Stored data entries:
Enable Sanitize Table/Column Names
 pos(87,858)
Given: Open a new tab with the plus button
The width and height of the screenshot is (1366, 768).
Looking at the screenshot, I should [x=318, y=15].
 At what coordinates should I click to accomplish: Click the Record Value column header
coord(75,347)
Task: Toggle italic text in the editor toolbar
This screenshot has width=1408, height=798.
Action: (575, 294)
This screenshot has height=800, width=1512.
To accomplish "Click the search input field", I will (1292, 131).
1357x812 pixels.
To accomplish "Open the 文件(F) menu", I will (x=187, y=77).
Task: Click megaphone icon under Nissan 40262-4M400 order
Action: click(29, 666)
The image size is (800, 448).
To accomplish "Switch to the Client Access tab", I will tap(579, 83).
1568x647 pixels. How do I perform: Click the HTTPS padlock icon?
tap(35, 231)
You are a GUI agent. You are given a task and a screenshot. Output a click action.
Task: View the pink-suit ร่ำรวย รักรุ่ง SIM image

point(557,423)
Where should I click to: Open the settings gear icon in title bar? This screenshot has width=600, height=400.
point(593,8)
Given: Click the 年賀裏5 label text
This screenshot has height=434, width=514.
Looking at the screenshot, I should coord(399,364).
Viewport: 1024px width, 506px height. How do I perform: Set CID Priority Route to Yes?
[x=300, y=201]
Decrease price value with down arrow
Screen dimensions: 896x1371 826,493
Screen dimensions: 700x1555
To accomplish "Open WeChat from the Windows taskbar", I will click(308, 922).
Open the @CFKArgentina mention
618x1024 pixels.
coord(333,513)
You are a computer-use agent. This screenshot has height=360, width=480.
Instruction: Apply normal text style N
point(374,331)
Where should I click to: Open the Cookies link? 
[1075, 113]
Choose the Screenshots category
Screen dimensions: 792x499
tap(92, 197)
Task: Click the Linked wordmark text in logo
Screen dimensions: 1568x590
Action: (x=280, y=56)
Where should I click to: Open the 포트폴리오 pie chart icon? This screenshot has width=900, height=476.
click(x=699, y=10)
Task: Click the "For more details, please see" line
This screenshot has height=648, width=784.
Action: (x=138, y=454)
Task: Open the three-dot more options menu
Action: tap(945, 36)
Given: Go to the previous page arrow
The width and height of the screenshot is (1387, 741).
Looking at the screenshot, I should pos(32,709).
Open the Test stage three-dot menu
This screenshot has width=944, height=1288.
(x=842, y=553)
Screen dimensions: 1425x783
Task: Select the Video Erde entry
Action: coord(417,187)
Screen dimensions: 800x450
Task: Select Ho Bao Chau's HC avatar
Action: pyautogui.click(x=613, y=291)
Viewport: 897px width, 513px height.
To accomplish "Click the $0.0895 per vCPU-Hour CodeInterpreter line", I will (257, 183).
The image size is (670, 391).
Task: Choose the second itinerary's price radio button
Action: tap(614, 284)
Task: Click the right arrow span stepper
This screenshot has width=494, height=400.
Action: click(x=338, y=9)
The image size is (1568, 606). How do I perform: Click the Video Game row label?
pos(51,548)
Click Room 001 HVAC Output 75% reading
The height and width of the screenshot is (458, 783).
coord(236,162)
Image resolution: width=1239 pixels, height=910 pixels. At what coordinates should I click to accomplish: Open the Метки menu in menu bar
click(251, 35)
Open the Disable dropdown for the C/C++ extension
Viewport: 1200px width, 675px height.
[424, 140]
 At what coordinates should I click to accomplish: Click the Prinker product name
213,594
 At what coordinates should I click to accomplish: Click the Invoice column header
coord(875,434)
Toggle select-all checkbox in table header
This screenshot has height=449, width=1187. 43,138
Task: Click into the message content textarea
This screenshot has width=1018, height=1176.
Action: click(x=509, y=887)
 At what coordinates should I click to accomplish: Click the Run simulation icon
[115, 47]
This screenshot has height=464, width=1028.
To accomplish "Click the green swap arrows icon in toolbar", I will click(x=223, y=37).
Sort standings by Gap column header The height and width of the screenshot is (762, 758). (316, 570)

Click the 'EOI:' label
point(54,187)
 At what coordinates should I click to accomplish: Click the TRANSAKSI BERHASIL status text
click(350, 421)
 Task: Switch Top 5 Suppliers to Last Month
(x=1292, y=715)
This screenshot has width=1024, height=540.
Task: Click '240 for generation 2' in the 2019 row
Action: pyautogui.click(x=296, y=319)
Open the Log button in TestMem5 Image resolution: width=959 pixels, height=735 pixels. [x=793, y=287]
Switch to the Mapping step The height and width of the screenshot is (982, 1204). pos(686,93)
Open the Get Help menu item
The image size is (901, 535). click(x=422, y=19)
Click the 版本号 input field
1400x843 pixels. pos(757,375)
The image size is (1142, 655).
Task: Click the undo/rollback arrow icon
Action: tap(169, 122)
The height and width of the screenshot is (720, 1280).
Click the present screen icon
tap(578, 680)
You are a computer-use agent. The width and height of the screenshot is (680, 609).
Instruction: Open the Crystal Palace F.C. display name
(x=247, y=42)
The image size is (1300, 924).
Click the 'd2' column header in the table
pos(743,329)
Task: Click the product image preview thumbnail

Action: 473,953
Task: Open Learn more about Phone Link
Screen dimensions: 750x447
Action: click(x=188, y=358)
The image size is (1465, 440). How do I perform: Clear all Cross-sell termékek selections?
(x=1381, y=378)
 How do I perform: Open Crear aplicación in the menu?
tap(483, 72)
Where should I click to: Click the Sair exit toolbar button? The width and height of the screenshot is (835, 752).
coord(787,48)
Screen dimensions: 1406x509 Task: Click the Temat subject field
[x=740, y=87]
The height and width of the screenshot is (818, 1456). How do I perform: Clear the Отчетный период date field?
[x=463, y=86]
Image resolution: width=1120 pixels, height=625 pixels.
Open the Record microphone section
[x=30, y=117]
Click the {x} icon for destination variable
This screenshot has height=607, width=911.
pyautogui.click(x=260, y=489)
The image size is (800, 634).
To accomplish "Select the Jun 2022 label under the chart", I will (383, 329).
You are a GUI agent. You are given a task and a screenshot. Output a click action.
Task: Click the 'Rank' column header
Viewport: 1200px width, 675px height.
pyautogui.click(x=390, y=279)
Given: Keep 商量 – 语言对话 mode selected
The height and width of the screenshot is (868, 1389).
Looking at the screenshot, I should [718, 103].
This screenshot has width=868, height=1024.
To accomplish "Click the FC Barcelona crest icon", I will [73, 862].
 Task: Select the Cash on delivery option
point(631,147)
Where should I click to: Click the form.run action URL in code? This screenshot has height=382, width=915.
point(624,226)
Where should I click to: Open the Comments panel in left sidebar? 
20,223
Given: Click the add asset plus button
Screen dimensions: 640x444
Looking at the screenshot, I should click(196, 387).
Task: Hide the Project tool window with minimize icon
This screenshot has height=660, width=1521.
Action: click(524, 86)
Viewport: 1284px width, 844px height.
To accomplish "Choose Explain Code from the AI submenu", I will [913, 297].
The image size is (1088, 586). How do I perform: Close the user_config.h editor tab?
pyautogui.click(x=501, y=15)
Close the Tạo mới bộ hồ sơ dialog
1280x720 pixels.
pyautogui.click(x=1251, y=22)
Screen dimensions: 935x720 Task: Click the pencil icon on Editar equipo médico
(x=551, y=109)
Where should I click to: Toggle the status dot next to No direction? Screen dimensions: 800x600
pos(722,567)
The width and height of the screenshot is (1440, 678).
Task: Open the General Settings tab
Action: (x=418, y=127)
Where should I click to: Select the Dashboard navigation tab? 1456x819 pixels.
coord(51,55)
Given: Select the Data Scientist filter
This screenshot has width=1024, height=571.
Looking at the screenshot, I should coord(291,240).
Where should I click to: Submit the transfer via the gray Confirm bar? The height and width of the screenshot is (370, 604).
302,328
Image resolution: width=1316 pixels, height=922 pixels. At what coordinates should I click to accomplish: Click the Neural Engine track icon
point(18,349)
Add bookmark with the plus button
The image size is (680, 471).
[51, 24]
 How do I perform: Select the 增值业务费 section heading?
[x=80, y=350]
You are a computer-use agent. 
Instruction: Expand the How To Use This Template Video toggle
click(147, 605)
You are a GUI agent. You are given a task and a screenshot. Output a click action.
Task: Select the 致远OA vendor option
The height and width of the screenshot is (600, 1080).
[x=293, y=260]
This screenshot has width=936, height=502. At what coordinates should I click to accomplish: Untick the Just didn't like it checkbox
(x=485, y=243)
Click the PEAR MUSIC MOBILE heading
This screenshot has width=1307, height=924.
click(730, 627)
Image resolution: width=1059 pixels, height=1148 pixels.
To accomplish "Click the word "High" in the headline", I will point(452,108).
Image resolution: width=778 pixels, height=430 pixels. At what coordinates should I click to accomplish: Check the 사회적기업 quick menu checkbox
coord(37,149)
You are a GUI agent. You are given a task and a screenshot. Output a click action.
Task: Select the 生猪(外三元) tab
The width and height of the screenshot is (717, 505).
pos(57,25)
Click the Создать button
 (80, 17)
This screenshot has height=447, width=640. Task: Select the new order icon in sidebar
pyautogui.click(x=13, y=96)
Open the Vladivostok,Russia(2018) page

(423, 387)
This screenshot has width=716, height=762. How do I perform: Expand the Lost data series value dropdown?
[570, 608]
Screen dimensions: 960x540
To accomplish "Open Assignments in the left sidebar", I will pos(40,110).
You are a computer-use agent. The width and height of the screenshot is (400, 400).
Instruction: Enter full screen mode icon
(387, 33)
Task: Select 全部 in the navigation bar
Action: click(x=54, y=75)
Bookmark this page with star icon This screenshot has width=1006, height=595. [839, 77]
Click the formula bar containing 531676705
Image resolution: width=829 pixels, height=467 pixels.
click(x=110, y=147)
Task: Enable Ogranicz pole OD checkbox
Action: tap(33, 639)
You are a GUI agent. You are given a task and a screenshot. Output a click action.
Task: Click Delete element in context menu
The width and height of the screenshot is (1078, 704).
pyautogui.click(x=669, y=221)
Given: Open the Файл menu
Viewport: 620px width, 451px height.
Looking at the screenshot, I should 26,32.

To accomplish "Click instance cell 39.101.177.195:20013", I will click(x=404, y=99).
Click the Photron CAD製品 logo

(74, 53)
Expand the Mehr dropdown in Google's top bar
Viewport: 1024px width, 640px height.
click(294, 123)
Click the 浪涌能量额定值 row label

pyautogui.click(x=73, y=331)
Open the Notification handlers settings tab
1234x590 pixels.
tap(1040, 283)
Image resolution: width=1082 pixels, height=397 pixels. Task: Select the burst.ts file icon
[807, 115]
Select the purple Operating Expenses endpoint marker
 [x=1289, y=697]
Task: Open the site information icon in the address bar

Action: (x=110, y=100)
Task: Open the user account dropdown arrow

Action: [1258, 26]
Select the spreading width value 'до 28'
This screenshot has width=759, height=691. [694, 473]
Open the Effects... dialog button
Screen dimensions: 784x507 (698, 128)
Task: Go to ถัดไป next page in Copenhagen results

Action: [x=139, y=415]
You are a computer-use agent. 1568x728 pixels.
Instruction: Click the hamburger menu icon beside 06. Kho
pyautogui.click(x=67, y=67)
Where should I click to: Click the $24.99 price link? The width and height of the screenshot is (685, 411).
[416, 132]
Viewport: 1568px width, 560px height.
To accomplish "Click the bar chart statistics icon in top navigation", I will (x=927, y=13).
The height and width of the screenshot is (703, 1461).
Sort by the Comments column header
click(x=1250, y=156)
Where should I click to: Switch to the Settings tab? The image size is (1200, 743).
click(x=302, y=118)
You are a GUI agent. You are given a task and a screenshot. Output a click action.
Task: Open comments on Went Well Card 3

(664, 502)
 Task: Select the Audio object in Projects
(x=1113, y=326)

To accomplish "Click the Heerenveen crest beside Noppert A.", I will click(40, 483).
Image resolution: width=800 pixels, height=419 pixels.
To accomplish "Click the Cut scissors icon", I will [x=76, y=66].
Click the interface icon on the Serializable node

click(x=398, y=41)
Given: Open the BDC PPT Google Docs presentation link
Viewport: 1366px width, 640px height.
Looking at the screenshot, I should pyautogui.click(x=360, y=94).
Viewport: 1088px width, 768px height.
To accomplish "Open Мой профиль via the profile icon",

● **Your task**
Copy out each line of the data where the string "computer" appears.

● **Result for this task**
You are a computer-use agent. This screenshot has height=360, width=480.
You are a computer-use agent. The width and height of the screenshot is (680, 609).
You are a computer-use agent. 
You are a computer-use agent. The width and height of the screenshot is (400, 400).
You are a computer-use agent. 1568x728 pixels.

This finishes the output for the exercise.